Some things I’ve been reading

This week has been exhausting, and I haven’t done much in the way of my personal writing. I’m finishing up my semester at the University of Tampa, and this was also my week to volunteer to read high school essays for the Tampa Bay Times. I’ve had time to do little else, so I thought I’d use this blog entry to talk about some of the books I’ve read recently.

I read Frankenstein when I was a teenager and remember liking it, but it promptly left my mind afterward. I don’t think back then I read books for fun to absorb them as much as I read them to be able to say I’d read them. I think Frankenstein was one of those. I recently revisited it, and knowing more now about Mary Shelley’s life than I did back then, I’m struck by how much of this book really shows her own grief at having lost a child and at being an outcast in a group of male writers too preoccupied with their own renown.

To say that I enjoyed The Memory Police by Yoko Ogawa might be incorrect, given that it’s an extremely grim book.
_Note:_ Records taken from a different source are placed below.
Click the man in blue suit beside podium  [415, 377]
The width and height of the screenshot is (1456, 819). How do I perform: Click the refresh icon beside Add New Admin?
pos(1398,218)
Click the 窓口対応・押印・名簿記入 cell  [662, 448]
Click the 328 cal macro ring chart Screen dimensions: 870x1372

It concerns an unnamed island where memories disappear from the collective. Over the course of the book, our narrator struggles to remember objects and concepts and memories that have disappeared with the help of a man who has been able to keep his memories, but we increasingly get the sense that it’s all in vain. She is able to recognize the objects and whatever connotations are associated with them, but is incapable of having any emotional attachment to them. It’s a beautiful tragedy.

The book I most recently finished is Kindred by Octavia E. Butler. Another difficult read, but one I couldn’t put down. Dana, a black woman who lives in California with her white husband, Kevin, is suddenly transported back in time to antebellum Maryland, when she must help her white slave-owning ancestor stay alive long enough to father a child. It’s a marvel to watch this narrator navigate life as an enslaved woman while still trying to be as humane as possible to the man responsible for her captivity.

Next on my list is Detransition, Baby by Torrey Peters.